The movie has grossed $745 million in North America. If the DVD and Blu-ray sales and rentals could reach half of the film's box office, it will be considered a phenomenal feat in the current slump.
Fox also sold 4 million standard definition DVDs. The combined total makes Avatar the biggest DVD launch of the year, breaking a previous mark of 4 million Blu-ray and DVDs combined set by The Twilight Saga: The New Moon in early March in North America.
The second film in the popular series, it has sold DVD and Blu-ray editions worth $200 million and may have a chance of coming close to its $290 million at the North American box-office gross when the rental incomes are added.
Released in a handful of countries in Europe on DVD and Blu-ray, Avatar could be setting records there too. In France, the four-day combined sale for the two versions could as high as 1.5 units over the four-day weekend.

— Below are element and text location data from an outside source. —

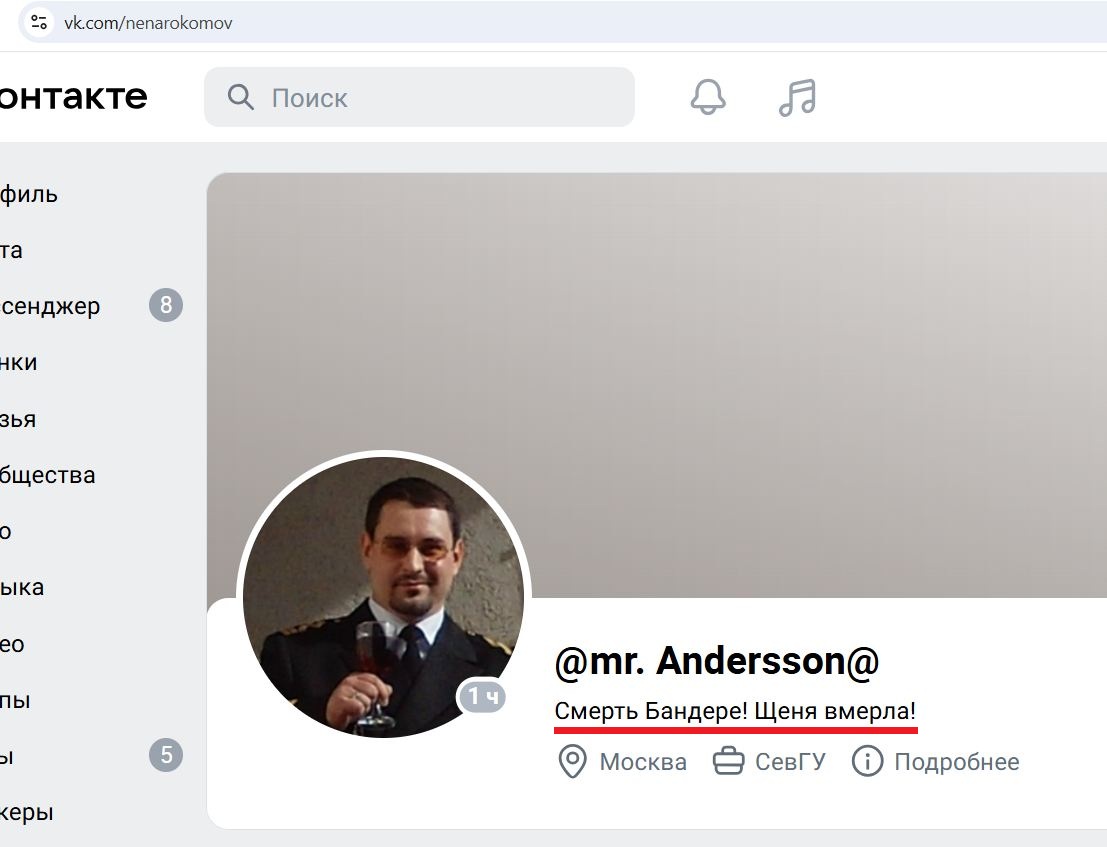Focus the Поиск search field
The height and width of the screenshot is (847, 1107).
pyautogui.click(x=440, y=97)
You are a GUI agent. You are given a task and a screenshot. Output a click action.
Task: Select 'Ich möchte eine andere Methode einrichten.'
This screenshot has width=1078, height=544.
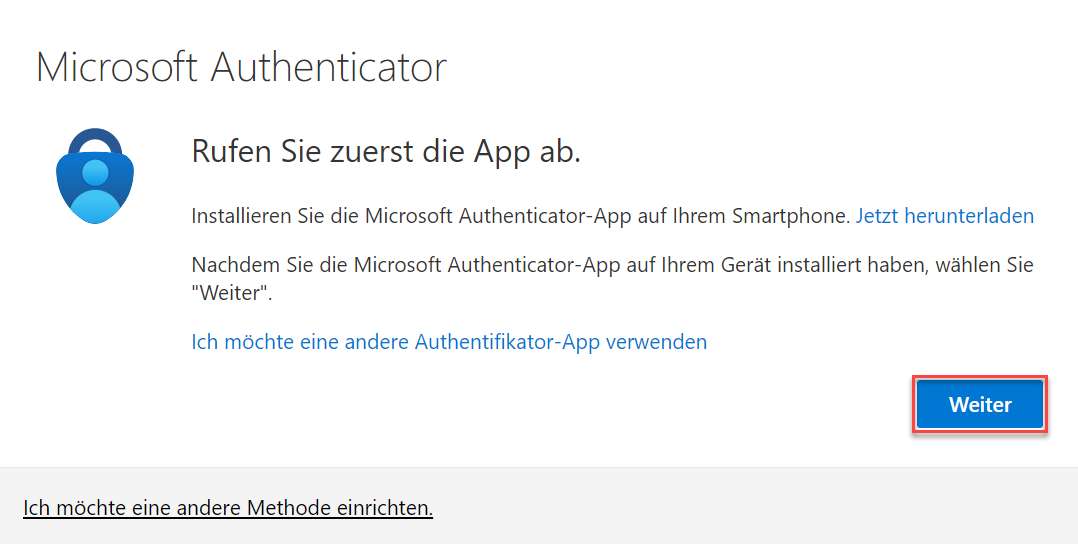click(228, 508)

The trade publication Variety reported last week that Fox was going to treat the DVD and Blu-ray release as an event. Normally, the home video versions are released on a Tuesday. But Fox decided to release the versions on Thursday, Variety pointed out, adding 'Fox is using the film's environmental themes to tie into the 40th anniversary of Earth Day with a tree-planting on the Fox lot (in Los Angeles) on Thursday, followed by the studio planting 1 million trees in 15 countries by the end of the year with the Earth Day Network.'
Although Cameron said he 'was actually kind of skeptical' of the plan to release Avatar on home video so early, Variety added, 'because it's still in some theatres, he was still drawn to the notion of releasing it on Earth Day -- not only because of the film's environmental themes but also because it sends the pic out several weeks ahead of tentpoles like Iron Man 2 that will kick off the summer and distract consumers.'
Though the Blu-ray version of Avatar costs about 25 percent more than the DVD -- many stores across America are selling it for about $22 -- it is worth buying. The images are sharper and naturally, the pleasure is greater.